Impunités

Publié le 02/05/2017

Nous ne sommes pas tous égaux devant la justice. Trop souvent, les tribunaux font preuve d’un remarquable laxisme quand les délinquants sont des hommes politiques. L’Angolagate, les affaires Karachi et Clearstream sont autant d’exemples de cette impunité.Premier livre à attaquer l’hypocrisie du système judiciaire français, cet ouvrage, publié par les éditions Nouveau monde, présente une analyse inédite des « affaires » de ces dernières décennies.

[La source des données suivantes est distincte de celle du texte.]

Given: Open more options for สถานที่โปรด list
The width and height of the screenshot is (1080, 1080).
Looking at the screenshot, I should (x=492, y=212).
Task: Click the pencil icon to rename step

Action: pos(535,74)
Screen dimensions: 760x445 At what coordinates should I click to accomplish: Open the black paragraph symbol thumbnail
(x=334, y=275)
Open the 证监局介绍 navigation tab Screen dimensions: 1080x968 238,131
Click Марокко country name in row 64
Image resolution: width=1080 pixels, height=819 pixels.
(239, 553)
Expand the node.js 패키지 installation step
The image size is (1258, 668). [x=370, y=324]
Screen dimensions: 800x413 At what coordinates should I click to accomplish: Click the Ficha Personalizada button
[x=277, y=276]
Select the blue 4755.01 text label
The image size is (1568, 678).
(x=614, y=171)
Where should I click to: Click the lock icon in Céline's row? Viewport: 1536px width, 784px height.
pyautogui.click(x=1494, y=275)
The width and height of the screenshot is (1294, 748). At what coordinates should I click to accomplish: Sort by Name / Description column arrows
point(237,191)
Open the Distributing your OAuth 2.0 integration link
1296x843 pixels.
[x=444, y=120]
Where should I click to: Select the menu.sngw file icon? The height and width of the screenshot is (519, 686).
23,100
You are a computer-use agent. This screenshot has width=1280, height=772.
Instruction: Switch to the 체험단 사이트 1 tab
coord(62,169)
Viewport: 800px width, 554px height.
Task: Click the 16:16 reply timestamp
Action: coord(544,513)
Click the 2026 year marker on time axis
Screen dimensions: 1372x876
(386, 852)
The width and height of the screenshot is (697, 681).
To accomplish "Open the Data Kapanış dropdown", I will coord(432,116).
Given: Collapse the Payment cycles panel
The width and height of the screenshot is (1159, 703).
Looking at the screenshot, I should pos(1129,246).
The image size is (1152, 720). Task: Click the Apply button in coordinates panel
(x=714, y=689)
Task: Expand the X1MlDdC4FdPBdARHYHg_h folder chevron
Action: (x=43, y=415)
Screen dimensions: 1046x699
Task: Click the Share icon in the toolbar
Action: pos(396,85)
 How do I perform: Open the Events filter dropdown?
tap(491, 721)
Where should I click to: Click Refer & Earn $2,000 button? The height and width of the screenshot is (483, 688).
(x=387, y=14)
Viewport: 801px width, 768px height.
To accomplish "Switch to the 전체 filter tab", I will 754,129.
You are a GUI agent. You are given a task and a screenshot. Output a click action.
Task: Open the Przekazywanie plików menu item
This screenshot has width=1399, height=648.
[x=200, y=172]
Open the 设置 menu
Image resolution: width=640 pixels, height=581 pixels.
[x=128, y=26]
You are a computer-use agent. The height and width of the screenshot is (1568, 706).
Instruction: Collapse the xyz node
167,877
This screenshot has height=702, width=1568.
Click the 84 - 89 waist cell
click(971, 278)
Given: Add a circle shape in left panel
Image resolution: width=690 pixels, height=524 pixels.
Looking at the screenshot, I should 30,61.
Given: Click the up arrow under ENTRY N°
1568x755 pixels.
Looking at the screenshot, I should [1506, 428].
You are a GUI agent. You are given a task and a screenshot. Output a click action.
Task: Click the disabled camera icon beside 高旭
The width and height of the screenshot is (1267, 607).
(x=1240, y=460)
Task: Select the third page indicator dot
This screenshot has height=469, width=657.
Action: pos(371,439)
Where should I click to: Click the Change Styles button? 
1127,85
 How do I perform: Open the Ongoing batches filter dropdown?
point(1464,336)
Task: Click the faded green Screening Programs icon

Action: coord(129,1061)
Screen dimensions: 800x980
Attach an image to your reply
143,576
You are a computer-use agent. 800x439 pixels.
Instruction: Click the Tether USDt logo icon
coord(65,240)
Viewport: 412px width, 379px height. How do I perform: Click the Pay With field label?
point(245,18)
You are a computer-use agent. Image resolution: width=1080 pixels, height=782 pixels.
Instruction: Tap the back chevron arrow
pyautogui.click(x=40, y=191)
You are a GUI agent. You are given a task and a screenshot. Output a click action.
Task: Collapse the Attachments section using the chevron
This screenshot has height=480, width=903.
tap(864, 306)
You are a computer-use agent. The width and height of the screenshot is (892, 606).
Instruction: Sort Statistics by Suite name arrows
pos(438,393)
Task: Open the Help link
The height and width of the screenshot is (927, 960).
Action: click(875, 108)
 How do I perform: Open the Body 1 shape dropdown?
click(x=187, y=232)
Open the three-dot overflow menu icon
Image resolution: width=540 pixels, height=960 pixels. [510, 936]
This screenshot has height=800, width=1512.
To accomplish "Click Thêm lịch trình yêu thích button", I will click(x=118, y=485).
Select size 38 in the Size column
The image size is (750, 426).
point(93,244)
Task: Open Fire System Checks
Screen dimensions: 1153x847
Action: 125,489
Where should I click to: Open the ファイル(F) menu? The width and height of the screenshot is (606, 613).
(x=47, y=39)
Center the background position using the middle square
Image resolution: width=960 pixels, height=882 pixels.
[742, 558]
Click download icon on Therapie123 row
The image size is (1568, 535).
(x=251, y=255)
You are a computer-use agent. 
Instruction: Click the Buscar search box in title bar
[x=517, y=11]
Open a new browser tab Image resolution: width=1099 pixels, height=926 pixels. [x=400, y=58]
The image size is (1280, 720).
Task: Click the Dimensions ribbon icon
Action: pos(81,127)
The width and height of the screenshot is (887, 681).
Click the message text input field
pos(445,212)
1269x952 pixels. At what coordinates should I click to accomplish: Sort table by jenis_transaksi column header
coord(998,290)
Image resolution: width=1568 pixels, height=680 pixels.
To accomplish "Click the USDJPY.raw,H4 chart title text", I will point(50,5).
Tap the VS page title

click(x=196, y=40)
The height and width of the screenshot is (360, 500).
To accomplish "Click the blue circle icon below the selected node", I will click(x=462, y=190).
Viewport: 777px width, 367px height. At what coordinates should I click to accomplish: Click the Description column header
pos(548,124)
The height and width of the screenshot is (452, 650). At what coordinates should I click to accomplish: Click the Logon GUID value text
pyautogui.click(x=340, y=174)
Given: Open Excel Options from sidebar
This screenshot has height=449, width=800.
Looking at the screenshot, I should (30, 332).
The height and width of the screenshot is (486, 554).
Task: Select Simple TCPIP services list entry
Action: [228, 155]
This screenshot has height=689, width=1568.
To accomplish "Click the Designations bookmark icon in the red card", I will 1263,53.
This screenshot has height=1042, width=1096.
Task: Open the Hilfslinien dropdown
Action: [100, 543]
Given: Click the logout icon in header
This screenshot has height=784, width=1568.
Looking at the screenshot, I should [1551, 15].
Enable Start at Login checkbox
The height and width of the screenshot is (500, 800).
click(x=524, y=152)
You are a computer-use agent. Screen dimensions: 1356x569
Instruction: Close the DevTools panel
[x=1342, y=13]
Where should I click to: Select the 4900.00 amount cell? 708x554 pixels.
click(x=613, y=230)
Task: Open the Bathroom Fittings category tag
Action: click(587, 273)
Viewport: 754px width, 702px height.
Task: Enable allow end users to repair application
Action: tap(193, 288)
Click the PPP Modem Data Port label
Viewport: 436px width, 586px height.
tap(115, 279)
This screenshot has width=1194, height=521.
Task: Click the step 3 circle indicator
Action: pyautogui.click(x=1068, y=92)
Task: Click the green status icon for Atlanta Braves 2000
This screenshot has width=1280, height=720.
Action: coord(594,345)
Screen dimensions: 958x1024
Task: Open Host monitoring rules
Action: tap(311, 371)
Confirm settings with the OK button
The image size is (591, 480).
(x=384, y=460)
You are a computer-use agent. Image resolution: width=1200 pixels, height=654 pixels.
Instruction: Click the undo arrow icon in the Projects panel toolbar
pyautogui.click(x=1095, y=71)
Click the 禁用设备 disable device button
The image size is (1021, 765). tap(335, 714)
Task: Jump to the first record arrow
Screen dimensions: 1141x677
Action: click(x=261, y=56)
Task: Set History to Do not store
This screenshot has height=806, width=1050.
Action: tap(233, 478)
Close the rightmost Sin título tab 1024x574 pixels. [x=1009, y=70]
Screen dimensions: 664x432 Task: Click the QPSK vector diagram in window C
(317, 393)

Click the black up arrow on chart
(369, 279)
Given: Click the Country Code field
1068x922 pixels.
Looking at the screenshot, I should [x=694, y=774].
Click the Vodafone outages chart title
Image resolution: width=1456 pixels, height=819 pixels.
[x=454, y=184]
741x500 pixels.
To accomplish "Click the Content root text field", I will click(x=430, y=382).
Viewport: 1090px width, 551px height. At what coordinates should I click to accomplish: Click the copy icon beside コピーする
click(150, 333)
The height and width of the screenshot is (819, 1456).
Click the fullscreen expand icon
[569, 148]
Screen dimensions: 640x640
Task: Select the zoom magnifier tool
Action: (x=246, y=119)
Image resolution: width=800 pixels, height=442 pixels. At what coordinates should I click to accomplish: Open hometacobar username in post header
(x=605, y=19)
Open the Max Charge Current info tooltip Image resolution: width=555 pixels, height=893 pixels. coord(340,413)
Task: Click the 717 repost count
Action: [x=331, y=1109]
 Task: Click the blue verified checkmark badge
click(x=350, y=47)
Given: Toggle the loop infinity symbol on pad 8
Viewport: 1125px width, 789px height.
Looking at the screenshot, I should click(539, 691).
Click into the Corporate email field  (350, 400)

Il montre combien l’exercice du droit procède d’une mise en scène et son interprétation de l’arbitraire des juges. Car l’indépendance de la justice est doublement fragilisée : chaque phase de la procédure permet de protéger les justiciables privilégiés et chaque faille dans la séparation des pouvoirs offre aux magistrats de formidables avancements de carrière. Singulièrement, ceux qui atteignent les plus hautes fonctions ont su prendre les « bonnes » décisions dans leurs emplois précédents. À l’inverse, les juges opiniâtres qui n’écoutent pas les conseils de leur hiérarchie vont au-devant des ennuis…En préservant l’avenir de nombreux hommes d’État par des peines insignifiantes, les magistrats conduisent les citoyens à désespérer, non seulement de leur personnel politique, mais également de leur justice. Ce livre appelle à un sursaut : la condamnation des coupables paraît indispensable pour porter crédit à la relaxe des innocents et redonner aux Français confiance dans leurs institutions.

Vincent Le Coq est maître de conférences en droit public depuis septembre 2000, après avoir exercé dix ans en tant qu’avocat. Il a notamment publié, avec Anne-Sophie Poiroux, Les notaires sous l’occupation (Nouveau Monde éditions, 2015).